The basic claim being made is that human growth hormone, or HGH, can slow down or even reverse the effects of aging on the human body. These claims may be exaggerated, especially considering how a fake version of HGH has been circulated. This occurred after China closed down all their HGH manufacturing due to pressures being placed upon them before the 2008 Olympic Games.
In America HGH is restricted as a drug which can be dispensed only with a prescription. As such, no herbal or dietary supplements are allowed to contain this product. This has not stopped manufacturers of certain herbal products from using the term HGH in their packaging and advertising. The fact of the matter is, there is no HGH in the product.

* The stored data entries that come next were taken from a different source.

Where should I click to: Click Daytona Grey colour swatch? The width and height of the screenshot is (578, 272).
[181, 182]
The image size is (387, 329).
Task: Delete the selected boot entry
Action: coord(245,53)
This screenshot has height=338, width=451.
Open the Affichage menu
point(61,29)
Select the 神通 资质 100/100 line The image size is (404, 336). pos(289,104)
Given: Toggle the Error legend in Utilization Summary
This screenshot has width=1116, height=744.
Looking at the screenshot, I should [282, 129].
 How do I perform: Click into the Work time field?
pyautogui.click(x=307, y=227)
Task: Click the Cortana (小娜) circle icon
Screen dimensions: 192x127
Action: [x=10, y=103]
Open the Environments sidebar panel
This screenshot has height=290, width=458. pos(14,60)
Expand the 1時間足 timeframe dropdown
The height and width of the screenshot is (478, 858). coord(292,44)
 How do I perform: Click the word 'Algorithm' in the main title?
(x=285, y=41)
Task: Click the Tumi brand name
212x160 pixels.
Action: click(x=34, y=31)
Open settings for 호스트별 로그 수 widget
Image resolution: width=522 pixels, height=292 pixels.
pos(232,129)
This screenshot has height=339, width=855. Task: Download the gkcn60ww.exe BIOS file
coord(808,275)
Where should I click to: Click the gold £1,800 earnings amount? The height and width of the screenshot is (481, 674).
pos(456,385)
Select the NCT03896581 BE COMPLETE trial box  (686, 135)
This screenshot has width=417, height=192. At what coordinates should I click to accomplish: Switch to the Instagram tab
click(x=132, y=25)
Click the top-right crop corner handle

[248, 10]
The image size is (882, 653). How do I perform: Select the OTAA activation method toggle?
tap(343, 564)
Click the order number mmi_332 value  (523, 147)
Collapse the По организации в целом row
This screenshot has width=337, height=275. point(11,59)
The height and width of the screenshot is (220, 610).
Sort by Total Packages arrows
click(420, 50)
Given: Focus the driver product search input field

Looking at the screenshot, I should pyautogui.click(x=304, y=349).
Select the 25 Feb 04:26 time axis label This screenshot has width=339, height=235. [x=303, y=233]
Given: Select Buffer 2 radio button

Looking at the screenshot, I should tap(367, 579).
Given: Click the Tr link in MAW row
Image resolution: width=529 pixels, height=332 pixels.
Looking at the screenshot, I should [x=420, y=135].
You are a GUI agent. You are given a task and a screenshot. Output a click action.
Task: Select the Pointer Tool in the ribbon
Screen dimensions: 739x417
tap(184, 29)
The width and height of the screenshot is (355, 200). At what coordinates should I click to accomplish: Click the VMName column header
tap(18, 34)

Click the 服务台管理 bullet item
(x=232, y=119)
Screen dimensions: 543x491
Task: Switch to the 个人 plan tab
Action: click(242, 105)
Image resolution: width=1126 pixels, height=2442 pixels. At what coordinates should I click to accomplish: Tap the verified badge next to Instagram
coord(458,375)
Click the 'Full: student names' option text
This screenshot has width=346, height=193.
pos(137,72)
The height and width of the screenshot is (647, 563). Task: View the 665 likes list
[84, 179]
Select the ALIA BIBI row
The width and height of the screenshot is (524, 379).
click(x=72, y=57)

Instead, there are certain herbs and amino acids which have been show to increase the level of HGH that the body produces.
There are well-established benefits to the use of this product. It has been tested in small trials on elderly people, and has been found to increase lean muscle mass and bone density. It is not the Fountain of Youth that some tout it as, but it has also been shown to be effective in the treatment of AIDS patients as well as geriatric patients. These are limited trials, however, and the effectiveness of this treatment has not been fully established.
What it has been shown to do, as reported by many who have been using it regularly, is increase physical performance, decrease healing time from injuries, and bring about a more youthful appearance. These are amazing claims. It is reported that many celebrities have been using it, although they are unwilling to admit to this one way or another due to the illegal nature of the drug.
As for the legal uses, for many years doctors have treated children with problems of short stature with HGH. Prior to finding a way to synthesize the chemical, it was taken from the pituitary glands of the recently deceased. Europe conducted a large long-term study on this treatment, and found that while it is effective in treating these kids, there is a small increase in the potential for premature death due to long-term use.
There are several side-effects of HGH. Most of these have been noted in patients who have been getting very high doses, or have been using it for a long time. Fluid retention resulting in swelling is a common side-effect that has been noted, and can potentially become life-threatening when swelling collects around the heart.
Hygetropin remains a restricted drug which can only be administered by a professional, under the guide of a medical doctor. While this is used primarily to treat children with growth problems, it is effective for other treatments as well. Both AIDS patients and geriatric patients are sometimes treated with HGH in order to increase muscle mass and bone density.